** EXCERPTED DATA follows **

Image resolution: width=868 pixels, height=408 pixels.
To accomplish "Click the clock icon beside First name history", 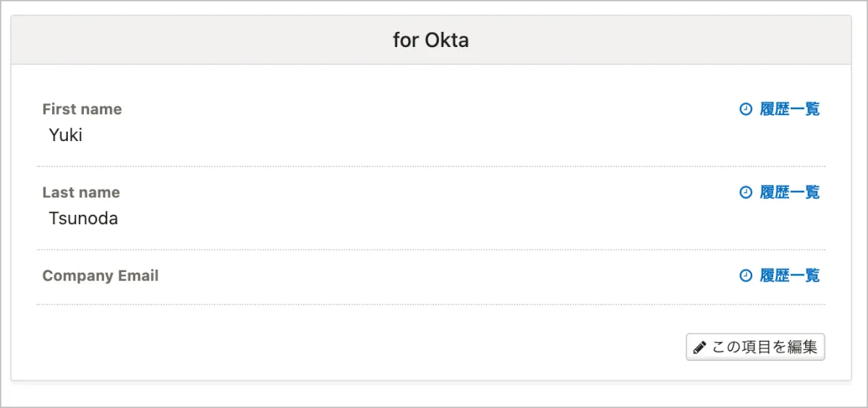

** End of EXCERPTED DATA **
** EXCERPTED DATA follows **

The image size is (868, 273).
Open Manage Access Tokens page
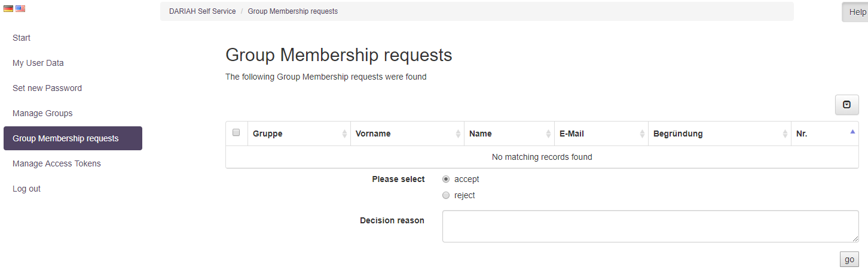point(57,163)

** End of EXCERPTED DATA **
** EXCERPTED DATA follows **

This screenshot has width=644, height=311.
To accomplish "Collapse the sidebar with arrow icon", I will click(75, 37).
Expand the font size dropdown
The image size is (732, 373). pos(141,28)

** End of EXCERPTED DATA **

EXERCISE DESCRIPTION.
Exactly the lines above, from the one containing "Image resolution: width=868" down to the one containing "the clock icon", are to be repeated, including both ends. Pictures are not part of the copy.

REPLY.
Image resolution: width=868 pixels, height=408 pixels.
To accomplish "Click the clock icon beside First name history", 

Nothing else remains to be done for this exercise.